#### ACTIVITY
Look in the material below for the line with "[Eget nunc lobortis" and the line with "See Our Impact Stories (541, 913)", then set down exactly those two lines and all lines between, nothing more.

#### DATA EXTRACTS
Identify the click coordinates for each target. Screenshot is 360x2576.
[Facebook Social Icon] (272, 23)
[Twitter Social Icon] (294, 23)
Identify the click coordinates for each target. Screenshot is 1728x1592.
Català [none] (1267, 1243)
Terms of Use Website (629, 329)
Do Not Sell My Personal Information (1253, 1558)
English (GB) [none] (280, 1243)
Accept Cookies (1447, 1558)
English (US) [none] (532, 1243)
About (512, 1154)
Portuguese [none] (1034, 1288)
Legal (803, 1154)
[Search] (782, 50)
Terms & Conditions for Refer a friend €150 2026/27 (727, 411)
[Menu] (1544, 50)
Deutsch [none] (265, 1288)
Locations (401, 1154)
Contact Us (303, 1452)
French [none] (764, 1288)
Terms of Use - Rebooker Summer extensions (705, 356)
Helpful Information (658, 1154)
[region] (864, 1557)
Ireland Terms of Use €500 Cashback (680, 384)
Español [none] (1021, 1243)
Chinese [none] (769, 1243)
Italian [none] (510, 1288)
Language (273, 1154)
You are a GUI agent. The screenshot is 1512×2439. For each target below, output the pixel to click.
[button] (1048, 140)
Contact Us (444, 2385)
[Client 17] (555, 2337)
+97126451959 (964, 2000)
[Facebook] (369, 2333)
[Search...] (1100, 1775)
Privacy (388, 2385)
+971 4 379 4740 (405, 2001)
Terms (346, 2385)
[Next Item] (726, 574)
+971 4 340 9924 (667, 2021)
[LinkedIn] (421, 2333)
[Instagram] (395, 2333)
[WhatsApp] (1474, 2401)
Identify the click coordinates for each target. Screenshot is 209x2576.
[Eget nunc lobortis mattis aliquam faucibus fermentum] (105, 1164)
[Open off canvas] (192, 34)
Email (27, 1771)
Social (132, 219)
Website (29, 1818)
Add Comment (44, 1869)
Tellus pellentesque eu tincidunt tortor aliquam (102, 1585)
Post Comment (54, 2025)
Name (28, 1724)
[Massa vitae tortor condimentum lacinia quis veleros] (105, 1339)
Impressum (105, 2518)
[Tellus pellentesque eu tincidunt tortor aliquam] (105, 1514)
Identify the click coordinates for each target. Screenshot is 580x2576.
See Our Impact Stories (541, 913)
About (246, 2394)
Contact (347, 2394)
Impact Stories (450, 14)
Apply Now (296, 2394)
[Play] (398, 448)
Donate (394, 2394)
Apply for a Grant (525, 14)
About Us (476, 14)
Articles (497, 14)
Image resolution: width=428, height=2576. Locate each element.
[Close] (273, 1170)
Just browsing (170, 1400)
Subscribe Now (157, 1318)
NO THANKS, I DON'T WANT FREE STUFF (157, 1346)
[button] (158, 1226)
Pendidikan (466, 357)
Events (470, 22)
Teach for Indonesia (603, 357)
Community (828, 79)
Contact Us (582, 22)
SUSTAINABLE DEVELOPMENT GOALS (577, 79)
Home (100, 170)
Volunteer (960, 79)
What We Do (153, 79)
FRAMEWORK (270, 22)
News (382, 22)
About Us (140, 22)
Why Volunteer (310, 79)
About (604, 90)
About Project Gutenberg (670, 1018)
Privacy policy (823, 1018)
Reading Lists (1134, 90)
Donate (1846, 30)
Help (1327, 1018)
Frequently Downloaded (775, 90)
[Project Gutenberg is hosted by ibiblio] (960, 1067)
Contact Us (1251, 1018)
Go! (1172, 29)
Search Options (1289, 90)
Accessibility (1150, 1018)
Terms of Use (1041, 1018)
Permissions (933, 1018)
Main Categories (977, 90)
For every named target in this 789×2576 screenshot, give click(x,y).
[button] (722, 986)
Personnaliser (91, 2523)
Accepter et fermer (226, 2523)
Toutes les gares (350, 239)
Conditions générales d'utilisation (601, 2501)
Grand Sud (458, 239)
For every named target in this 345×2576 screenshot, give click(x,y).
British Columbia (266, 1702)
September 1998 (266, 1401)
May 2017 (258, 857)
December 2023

#### TASK RESPONSE
[Eget nunc lobortis mattis aliquam faucibus fermentum] (105, 1164)
[Open off canvas] (192, 34)
Email (27, 1771)
Social (132, 219)
Website (29, 1818)
Add Comment (44, 1869)
Tellus pellentesque eu tincidunt tortor aliquam (102, 1585)
Post Comment (54, 2025)
Name (28, 1724)
[Massa vitae tortor condimentum lacinia quis veleros] (105, 1339)
Impressum (105, 2518)
[Tellus pellentesque eu tincidunt tortor aliquam] (105, 1514)
Identify the click coordinates for each target. Screenshot is 580x2576.
See Our Impact Stories (541, 913)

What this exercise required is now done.